The tradeoff is that parachain slot access is competitive and limited. Parachain slots are allocated through auctions (parachain slot auctions) where projects lock DOT for the duration of a lease period. This creates an economic barrier and a finite number of execution shards. Polkadot's future Agile Coretime model replaces fixed slot auctions with a more flexible market for block production time, allowing projects to purchase only the execution time they need.
Cross-Shard Communication Compared
The three approaches handle cross-shard communication very differently:
Ethereum Danksharding: Cross-shard communication is not directly handled by the sharding layer — it's handled by rollups and their bridging infrastructure. Data availability sharding doesn't create execution shards that need to communicate; rollups handle their own internal state.
NEAR Nightshade: Cross-shard receipts are native to the protocol. The asynchronous receipt model is explicit and guaranteed: a cross-shard call queues a receipt that is processed in a subsequent block on the destination shard. Finality for cross-shard operations spans multiple blocks.
Polkadot XCMP: Cross-parachain messages use the XCM message format, with the Relay Chain providing ordering guarantees.

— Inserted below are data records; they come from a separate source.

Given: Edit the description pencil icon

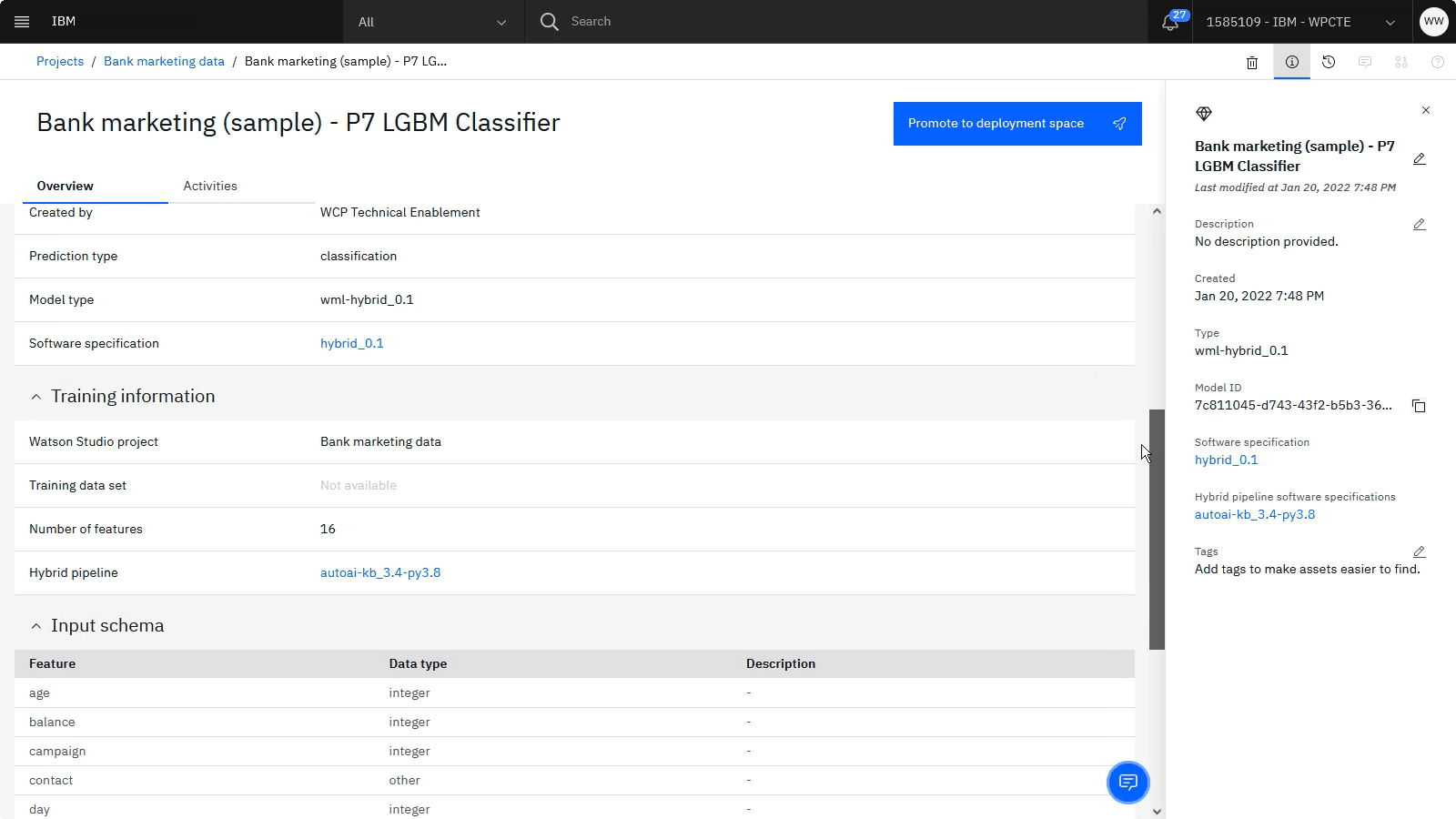Looking at the screenshot, I should click(1419, 225).
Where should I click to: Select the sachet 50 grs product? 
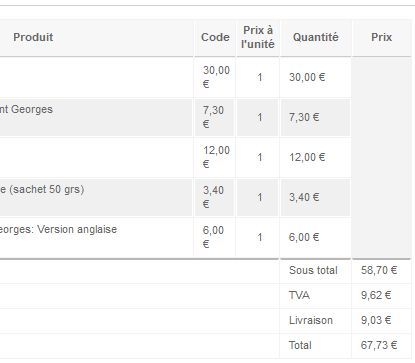coord(42,189)
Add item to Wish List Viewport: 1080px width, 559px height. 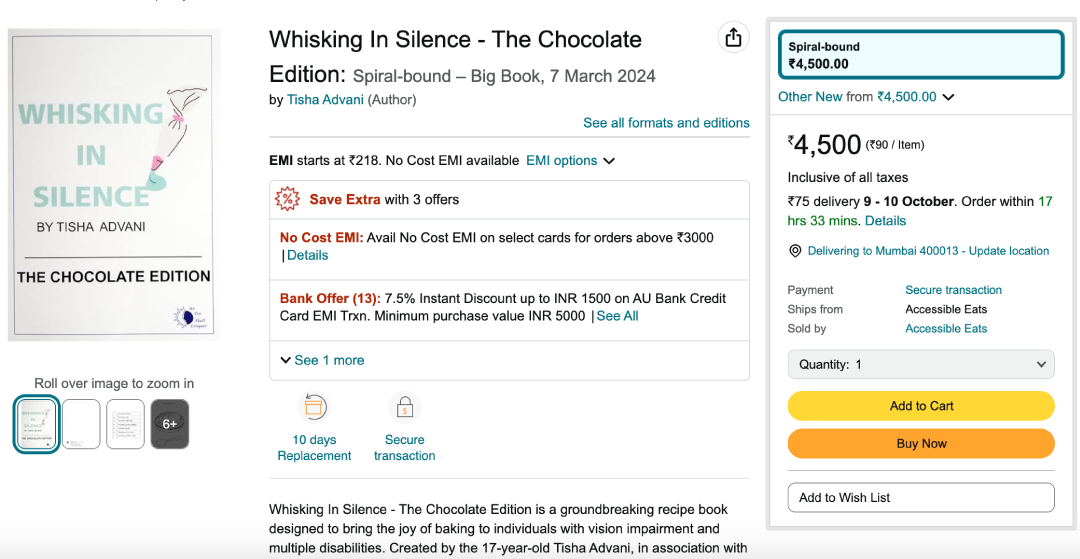(921, 498)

The Relay Chain verifies that messages are sent and received correctly, creating a secure cross-chain communication channel without requiring trust in the individual parachains.
Data Availability: The Fundamental Constraint
All three sharding approaches ultimately confront the data availability problem: when validators only store a fraction of the total state, how can the network guarantee that all data is available to those who need it?
Ethereum's DAS approach (random sampling + erasure codes) provides probabilistic guarantees with mathematical rigor. NEAR's stateless validation shifts the burden to state witnesses included with blocks. Polkadot relies on the validation groups to store and make available the parachain proof-of-validity data they validate.
The sophistication of the data availability solution is increasingly recognized as the core technical challenge in sharding design. Ethereum's Danksharding roadmap has focused the most concentrated research effort on this problem, producing the EIP-4844 blob design and the ongoing work toward full DAS. The solutions from this research — erasure coding, polynomial commitments, and random sampling — will likely influence how all three ecosystems address data availability as they scale further.